Will Treaty and his apprentice, Maddie, have been urgently summoned to Castle Araluen. When they arrive, they learn a shocking truth: the Prince of Gallica is missing—and the King of Gallica has asked for help. All reports suggest that the young prince has been taken prisoner by the dangerous and powerful Baron Joubert de Lassigny. King Duncan knows that sending troops to Gallica to rescue the prince could start a war, as could openly helping Gallica resolve internal conflict. But there’s another way to save the prince: the Ranger Corps.

Soon, Will and Maddie are on the road to rescue the missing prince, disguised as father and daughter jongleurs. Maddie will have to use her knife throwing skills to keep up her disguise, and her ranger’s apprentice training to complete the mission. But going undercover is dangerous—and the road presents its own hazards. Can she and Will use all of their talents to save the prince, or will the arrogant Baron uncover their plans and put their lives– and their kingdom– at risk?

Unlike the other books in the Ranger’s Apprentice Series, The Missing Prince is missing action. For most of the story, Will and Maddie are traveling to the castle where the Prince of Gallica is being held captive. Along the way, Will and Maddie face bandits which adds excitement to the story. However, their trip drags and when the two finally reach their destination, the book suddenly ends leaving the reader wondering what will happen in the next book, Escape from Falaise.

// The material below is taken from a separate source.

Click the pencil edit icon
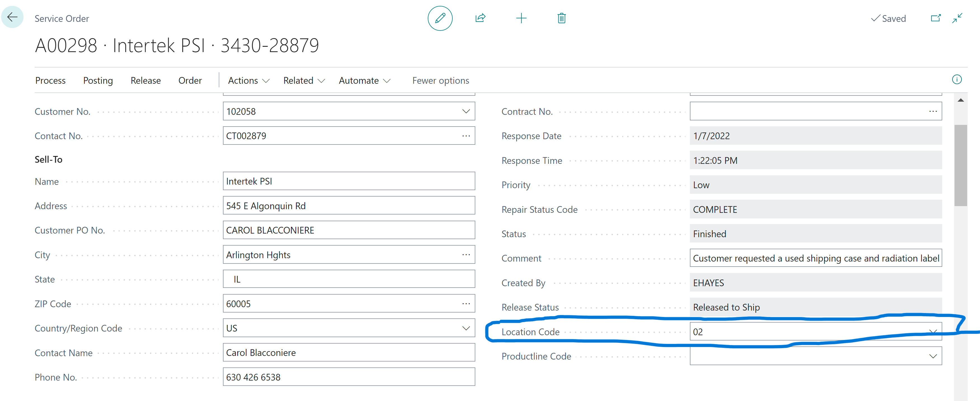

Will and Maddie are admirable characters who willingly face danger in an attempt to free the missing prince. However, the book’s slow start focuses more on the political reasons to help the Gallican prince. In addition, Maddie’s mother is reluctant to let Maddie go on a ranger mission. Readers may quickly become bored with the political and parental aspects of the story. Despite this, fans of the Ranger’s Apprentice Series will be happy that Will Treaty plays a major role in The Missing Prince.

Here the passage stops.